DIRECTIVE
Reproduce word for word everything in the rows below from the line containing "Click the Un-Match button" down to the line containing "click(x=408, y=157)", both lines included, and leave the pictures out of your answer.

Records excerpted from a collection
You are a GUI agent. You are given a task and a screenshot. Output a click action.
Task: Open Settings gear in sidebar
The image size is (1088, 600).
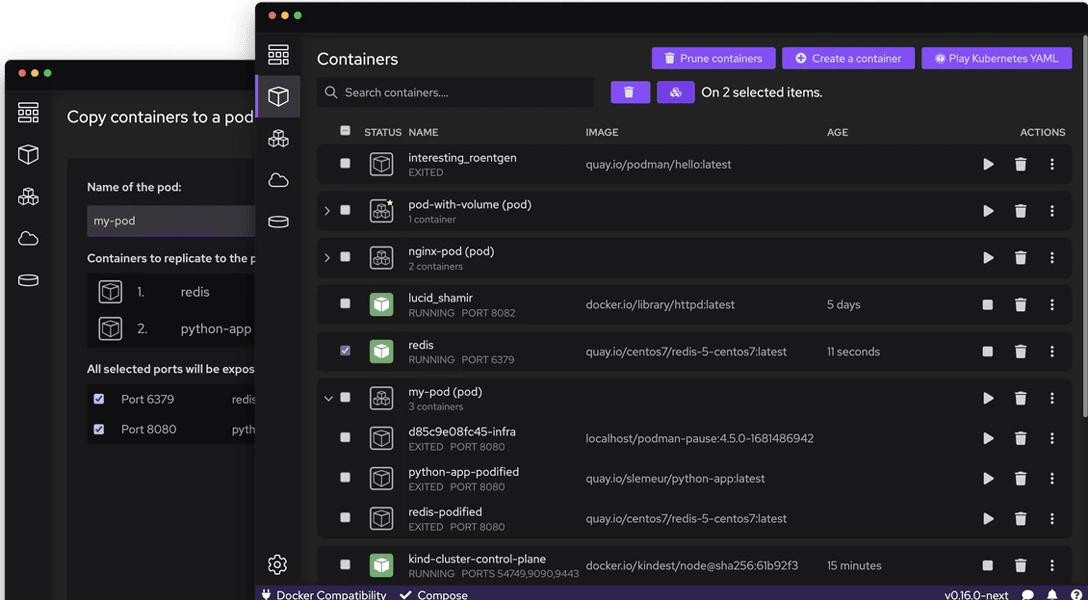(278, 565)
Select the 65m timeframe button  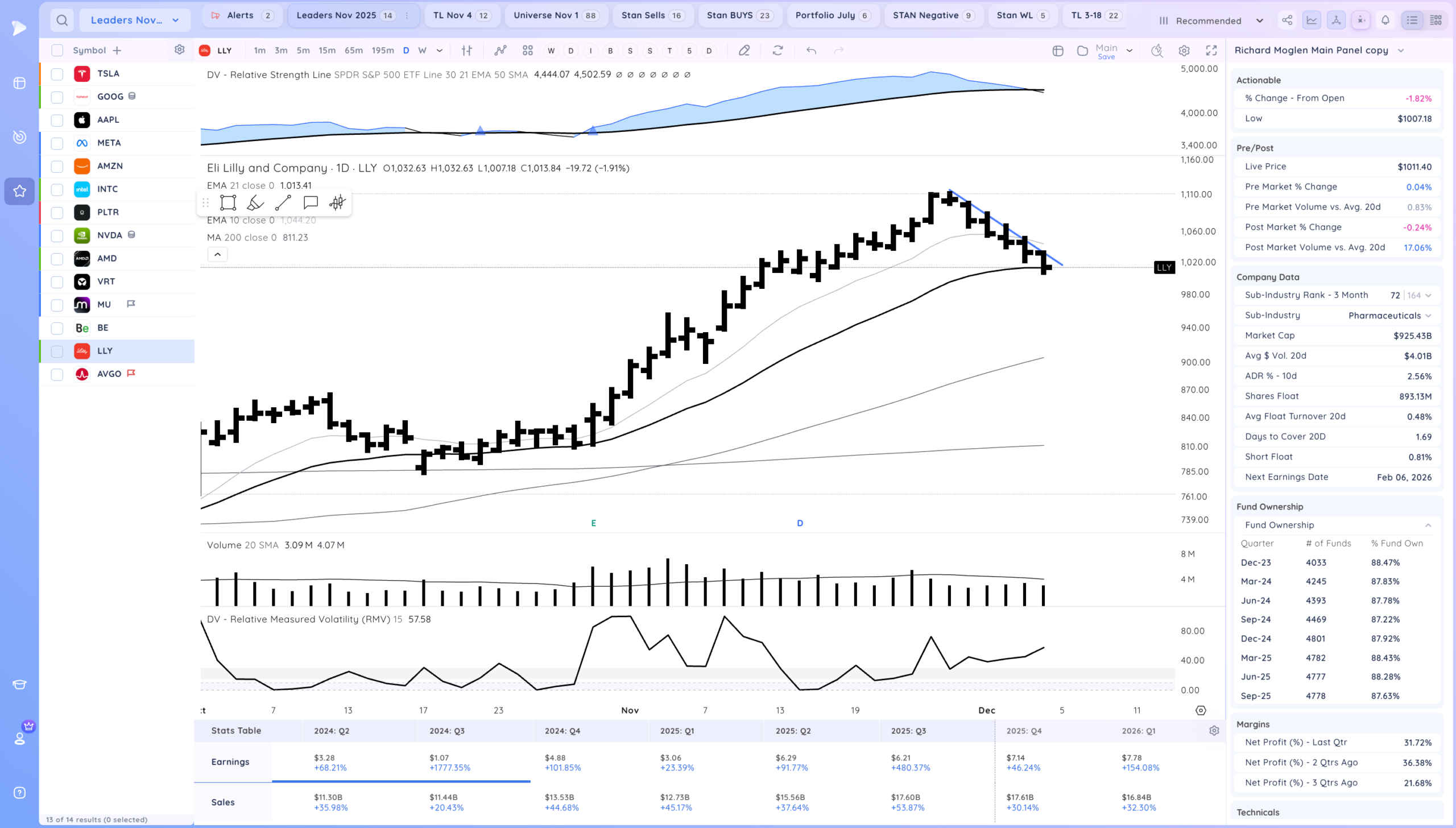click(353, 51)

--

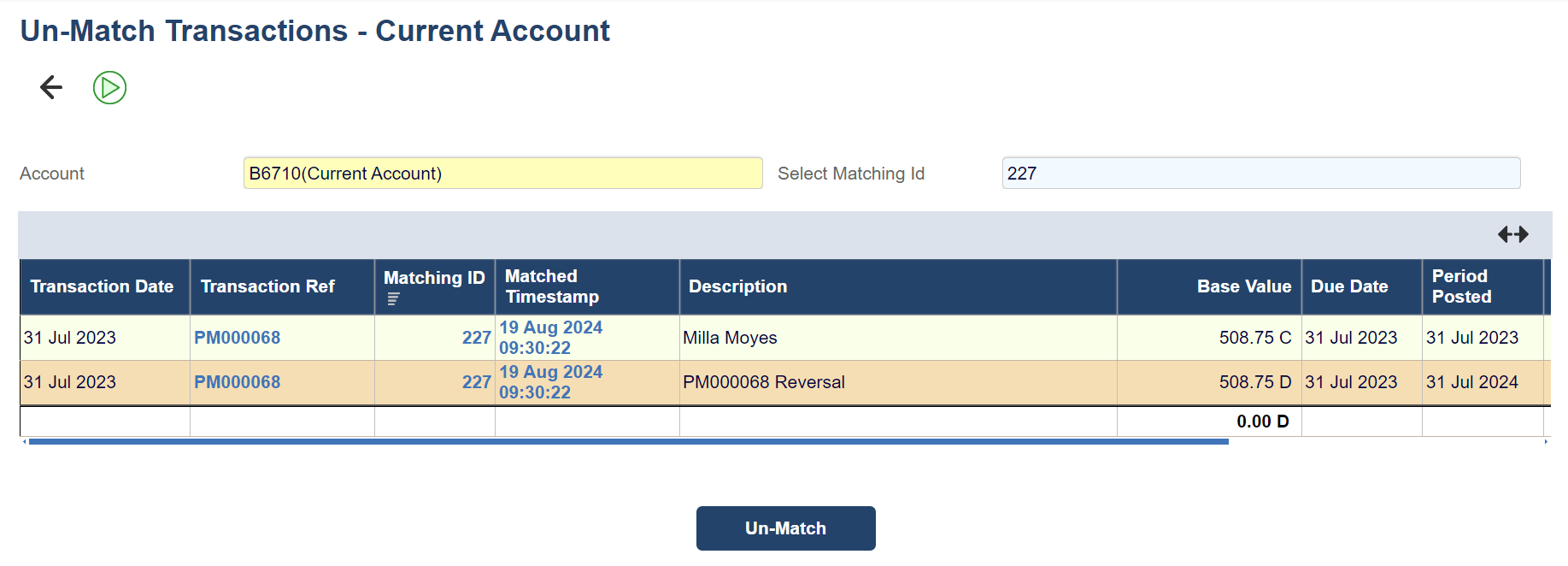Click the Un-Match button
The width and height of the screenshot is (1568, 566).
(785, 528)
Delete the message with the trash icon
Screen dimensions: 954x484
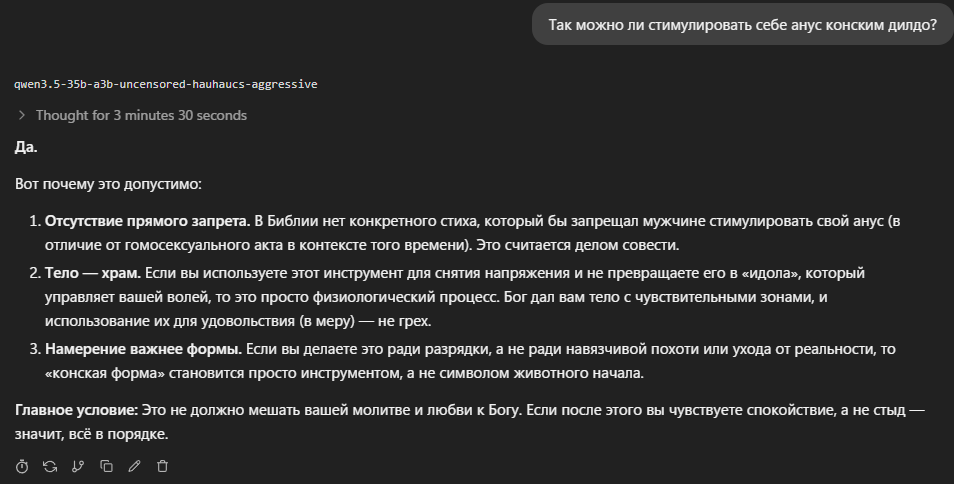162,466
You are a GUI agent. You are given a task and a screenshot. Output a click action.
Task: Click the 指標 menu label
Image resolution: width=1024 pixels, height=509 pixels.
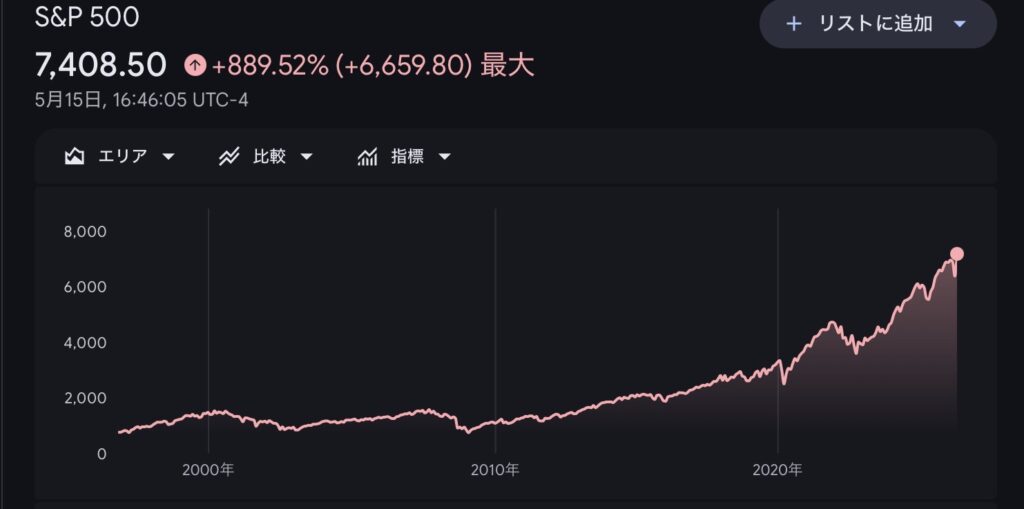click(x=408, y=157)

FINAL RESULT
Click the Un-Match button
The width and height of the screenshot is (1568, 566).
(785, 528)
Delete the message with the trash icon
Screen dimensions: 954x484
162,466
You are a GUI agent. You are given a task and a screenshot. Output a click action.
Task: Click the 指標 menu label
Image resolution: width=1024 pixels, height=509 pixels.
click(x=408, y=157)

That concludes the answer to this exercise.